My own dogs start getting just the tips clipped weekly as pups and they never behave badly. My goal is always one foot, short break or belly rub, then the other foot.


----------



## LdyTlfrd (Jan 11, 2017)

From the moment I brought both my dogs (Phoenix at 4 mos, Luna at 8 wks) home, I have always touched their feet. If they're sitting next to me while I watched tv, I would touch their feet. If they're just laying around, I would touch their feet. They got used to my touching them. 

If they needed trimming, we would have a long walk. If they're tired, they're less likely to fuss and they both love treats.
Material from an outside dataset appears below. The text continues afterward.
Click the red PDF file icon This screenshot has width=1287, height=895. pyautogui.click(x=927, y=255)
Now that Phoenix is older 10 yrs old, he hates getting his feet trimmed. We use the 2 person tag team, one holds him while I clip. My eldest daughter puts him (her words) "in the jack russell hold" and I quickly trim away. He gets treats. 
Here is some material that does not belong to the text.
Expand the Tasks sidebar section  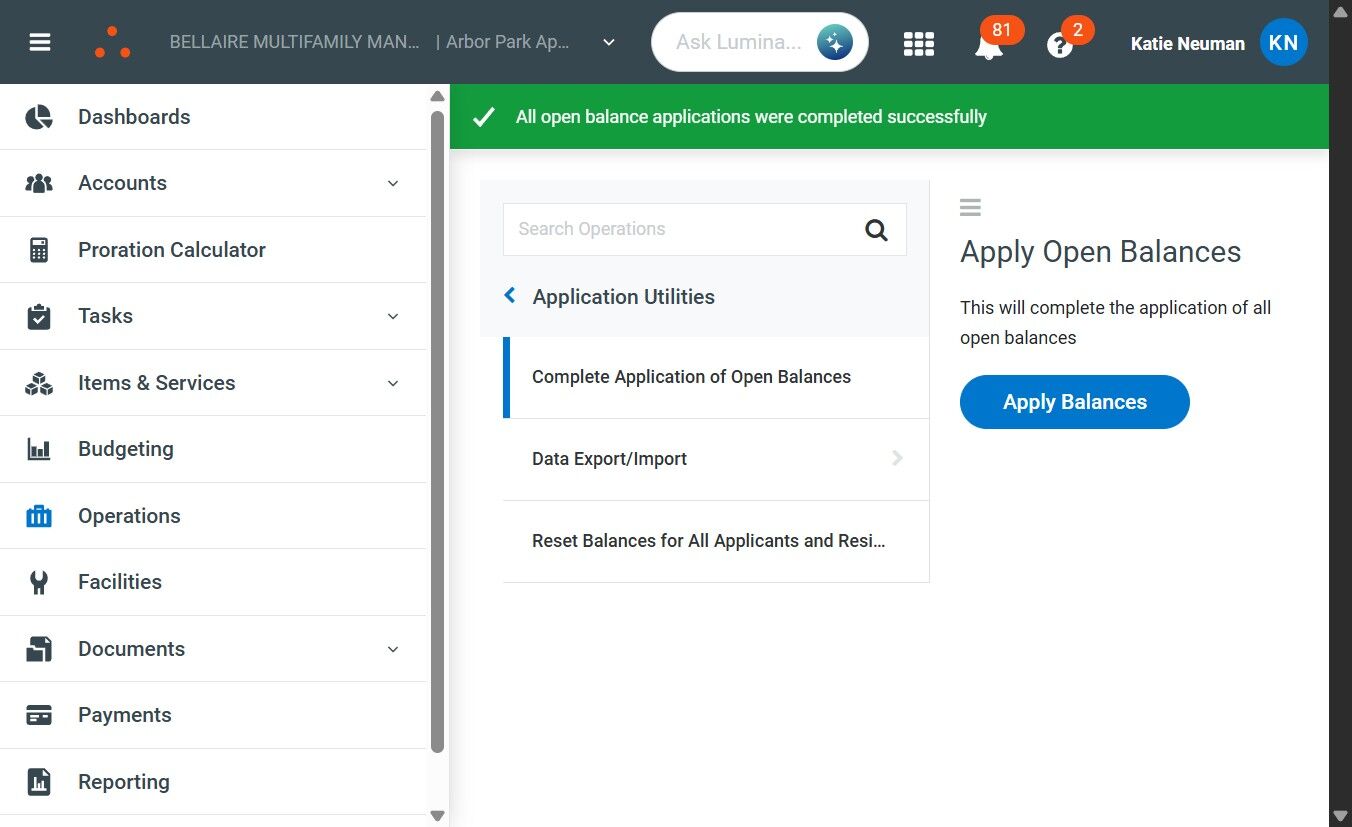click(x=393, y=316)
Luna, 3 yrs, is more skittish about things. The noise from the battery trimmer scares her so I can't use it on the fur between her pads. I have discovered that after 9 pm, she is a very, very sleepy girl and I can scissor the fur away and use the clippers to trim her nails. She used to wake up, look to see what I was doing but nowadays, she can sleep the fur trim, nail clip & filing.


----------



## daisy1234 (Jun 17, 2018)

My Beagle squirms and pulls away. My Golden lets me do hers. I bring them to a Groomer monthly. They have a walk in service and a discount card if you go monthly. They have the right height tables and harnesses and know what they are doing. It's worth it to me.


----------